=== Aim of the exercise ===
An exact, complete copy of the entries that follow is needed.
[[ Dataset records open ]]
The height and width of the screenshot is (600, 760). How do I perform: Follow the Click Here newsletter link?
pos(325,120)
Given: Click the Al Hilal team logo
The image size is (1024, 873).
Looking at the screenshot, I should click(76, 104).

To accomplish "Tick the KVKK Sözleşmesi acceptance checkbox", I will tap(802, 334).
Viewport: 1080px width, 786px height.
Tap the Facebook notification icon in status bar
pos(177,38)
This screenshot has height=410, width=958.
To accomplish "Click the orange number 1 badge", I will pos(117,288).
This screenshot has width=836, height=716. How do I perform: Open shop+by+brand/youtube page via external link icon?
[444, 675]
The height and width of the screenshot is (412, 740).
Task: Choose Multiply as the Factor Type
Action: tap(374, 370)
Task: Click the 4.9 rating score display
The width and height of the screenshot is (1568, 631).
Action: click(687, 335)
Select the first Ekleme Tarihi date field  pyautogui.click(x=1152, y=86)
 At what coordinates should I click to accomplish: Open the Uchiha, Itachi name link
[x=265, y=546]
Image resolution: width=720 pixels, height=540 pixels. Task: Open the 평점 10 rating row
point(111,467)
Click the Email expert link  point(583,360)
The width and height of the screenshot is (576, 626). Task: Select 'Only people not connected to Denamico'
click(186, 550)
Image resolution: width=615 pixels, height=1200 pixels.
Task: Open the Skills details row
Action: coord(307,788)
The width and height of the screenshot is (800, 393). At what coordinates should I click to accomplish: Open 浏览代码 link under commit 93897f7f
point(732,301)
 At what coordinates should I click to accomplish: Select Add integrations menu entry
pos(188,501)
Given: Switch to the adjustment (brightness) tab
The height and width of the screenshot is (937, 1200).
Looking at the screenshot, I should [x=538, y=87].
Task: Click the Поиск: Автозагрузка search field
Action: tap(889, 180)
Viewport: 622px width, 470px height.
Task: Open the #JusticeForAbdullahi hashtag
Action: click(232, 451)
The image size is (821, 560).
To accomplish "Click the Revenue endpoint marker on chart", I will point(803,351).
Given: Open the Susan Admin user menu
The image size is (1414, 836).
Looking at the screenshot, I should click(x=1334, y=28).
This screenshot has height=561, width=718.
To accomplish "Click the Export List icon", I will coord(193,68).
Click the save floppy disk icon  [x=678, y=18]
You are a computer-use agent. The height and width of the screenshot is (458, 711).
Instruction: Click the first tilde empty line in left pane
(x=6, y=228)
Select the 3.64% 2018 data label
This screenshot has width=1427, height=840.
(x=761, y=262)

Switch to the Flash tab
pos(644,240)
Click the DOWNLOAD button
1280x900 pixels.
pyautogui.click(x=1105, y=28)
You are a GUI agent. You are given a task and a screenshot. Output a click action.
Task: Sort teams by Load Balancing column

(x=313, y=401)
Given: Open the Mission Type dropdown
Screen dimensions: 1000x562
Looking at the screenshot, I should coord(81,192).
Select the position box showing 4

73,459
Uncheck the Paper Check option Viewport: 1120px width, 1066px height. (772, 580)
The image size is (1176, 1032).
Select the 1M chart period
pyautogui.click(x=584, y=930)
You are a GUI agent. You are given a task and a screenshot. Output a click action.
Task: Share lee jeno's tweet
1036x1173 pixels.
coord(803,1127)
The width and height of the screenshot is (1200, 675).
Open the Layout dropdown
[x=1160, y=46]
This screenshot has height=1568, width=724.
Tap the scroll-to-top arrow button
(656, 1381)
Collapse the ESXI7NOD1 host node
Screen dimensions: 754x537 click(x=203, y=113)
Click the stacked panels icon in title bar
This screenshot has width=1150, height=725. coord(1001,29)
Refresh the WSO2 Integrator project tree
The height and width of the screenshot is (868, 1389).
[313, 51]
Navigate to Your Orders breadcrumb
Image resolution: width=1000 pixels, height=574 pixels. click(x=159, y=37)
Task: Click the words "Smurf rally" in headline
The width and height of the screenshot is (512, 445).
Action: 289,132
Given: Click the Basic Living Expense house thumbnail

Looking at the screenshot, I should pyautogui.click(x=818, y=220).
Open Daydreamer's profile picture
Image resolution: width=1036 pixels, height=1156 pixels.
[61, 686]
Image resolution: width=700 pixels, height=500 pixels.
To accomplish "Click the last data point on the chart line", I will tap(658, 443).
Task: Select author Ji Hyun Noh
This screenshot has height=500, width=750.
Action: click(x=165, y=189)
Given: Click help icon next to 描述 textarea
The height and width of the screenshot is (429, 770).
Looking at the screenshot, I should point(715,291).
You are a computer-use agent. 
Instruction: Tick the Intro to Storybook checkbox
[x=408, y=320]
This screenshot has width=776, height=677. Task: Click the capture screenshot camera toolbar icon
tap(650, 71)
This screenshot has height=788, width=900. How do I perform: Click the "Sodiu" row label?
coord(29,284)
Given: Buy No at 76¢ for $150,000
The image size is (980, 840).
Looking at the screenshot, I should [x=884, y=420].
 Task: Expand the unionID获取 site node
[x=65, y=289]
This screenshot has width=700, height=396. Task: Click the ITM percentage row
[[ Dataset records closed ]]
=== The completed task ===
The height and width of the screenshot is (600, 760). How do I perform: Follow the Click Here newsletter link?
pos(325,120)
Given: Click the Al Hilal team logo
The image size is (1024, 873).
Looking at the screenshot, I should click(76, 104).

To accomplish "Tick the KVKK Sözleşmesi acceptance checkbox", I will tap(802, 334).
Viewport: 1080px width, 786px height.
Tap the Facebook notification icon in status bar
pos(177,38)
This screenshot has height=410, width=958.
To accomplish "Click the orange number 1 badge", I will pos(117,288).
This screenshot has width=836, height=716. How do I perform: Open shop+by+brand/youtube page via external link icon?
[444, 675]
The height and width of the screenshot is (412, 740).
Task: Choose Multiply as the Factor Type
Action: tap(374, 370)
Task: Click the 4.9 rating score display
The width and height of the screenshot is (1568, 631).
Action: click(687, 335)
Select the first Ekleme Tarihi date field  pyautogui.click(x=1152, y=86)
 At what coordinates should I click to accomplish: Open the Uchiha, Itachi name link
[x=265, y=546]
Image resolution: width=720 pixels, height=540 pixels. Task: Open the 평점 10 rating row
point(111,467)
Click the Email expert link  point(583,360)
The width and height of the screenshot is (576, 626). Task: Select 'Only people not connected to Denamico'
click(186, 550)
Image resolution: width=615 pixels, height=1200 pixels.
Task: Open the Skills details row
Action: coord(307,788)
The width and height of the screenshot is (800, 393). At what coordinates should I click to accomplish: Open 浏览代码 link under commit 93897f7f
point(732,301)
 At what coordinates should I click to accomplish: Select Add integrations menu entry
pos(188,501)
Given: Switch to the adjustment (brightness) tab
The height and width of the screenshot is (937, 1200).
Looking at the screenshot, I should [x=538, y=87].
Task: Click the Поиск: Автозагрузка search field
Action: tap(889, 180)
Viewport: 622px width, 470px height.
Task: Open the #JusticeForAbdullahi hashtag
Action: click(232, 451)
The image size is (821, 560).
To accomplish "Click the Revenue endpoint marker on chart", I will point(803,351).
Given: Open the Susan Admin user menu
The image size is (1414, 836).
Looking at the screenshot, I should click(x=1334, y=28).
This screenshot has height=561, width=718.
To accomplish "Click the Export List icon", I will coord(193,68).
Click the save floppy disk icon  [x=678, y=18]
You are a computer-use agent. The height and width of the screenshot is (458, 711).
Instruction: Click the first tilde empty line in left pane
(x=6, y=228)
Select the 3.64% 2018 data label
This screenshot has width=1427, height=840.
(x=761, y=262)

Switch to the Flash tab
pos(644,240)
Click the DOWNLOAD button
1280x900 pixels.
pyautogui.click(x=1105, y=28)
You are a GUI agent. You are given a task and a screenshot. Output a click action.
Task: Sort teams by Load Balancing column

(x=313, y=401)
Given: Open the Mission Type dropdown
Screen dimensions: 1000x562
Looking at the screenshot, I should coord(81,192).
Select the position box showing 4

73,459
Uncheck the Paper Check option Viewport: 1120px width, 1066px height. (772, 580)
The image size is (1176, 1032).
Select the 1M chart period
pyautogui.click(x=584, y=930)
You are a GUI agent. You are given a task and a screenshot. Output a click action.
Task: Share lee jeno's tweet
1036x1173 pixels.
coord(803,1127)
The width and height of the screenshot is (1200, 675).
Open the Layout dropdown
[x=1160, y=46]
This screenshot has height=1568, width=724.
Tap the scroll-to-top arrow button
(656, 1381)
Collapse the ESXI7NOD1 host node
Screen dimensions: 754x537 click(x=203, y=113)
Click the stacked panels icon in title bar
This screenshot has width=1150, height=725. coord(1001,29)
Refresh the WSO2 Integrator project tree
The height and width of the screenshot is (868, 1389).
[313, 51]
Navigate to Your Orders breadcrumb
Image resolution: width=1000 pixels, height=574 pixels. click(x=159, y=37)
Task: Click the words "Smurf rally" in headline
The width and height of the screenshot is (512, 445).
Action: 289,132
Given: Click the Basic Living Expense house thumbnail

Looking at the screenshot, I should pyautogui.click(x=818, y=220).
Open Daydreamer's profile picture
Image resolution: width=1036 pixels, height=1156 pixels.
[61, 686]
Image resolution: width=700 pixels, height=500 pixels.
To accomplish "Click the last data point on the chart line", I will tap(658, 443).
Task: Select author Ji Hyun Noh
This screenshot has height=500, width=750.
Action: click(x=165, y=189)
Given: Click help icon next to 描述 textarea
The height and width of the screenshot is (429, 770).
Looking at the screenshot, I should point(715,291).
You are a computer-use agent. 
Instruction: Tick the Intro to Storybook checkbox
[x=408, y=320]
This screenshot has width=776, height=677. Task: Click the capture screenshot camera toolbar icon
tap(650, 71)
This screenshot has height=788, width=900. How do I perform: Click the "Sodiu" row label?
coord(29,284)
Given: Buy No at 76¢ for $150,000
The image size is (980, 840).
Looking at the screenshot, I should [x=884, y=420].
 Task: Expand the unionID获取 site node
[x=65, y=289]
This screenshot has width=700, height=396. Task: Click the ITM percentage row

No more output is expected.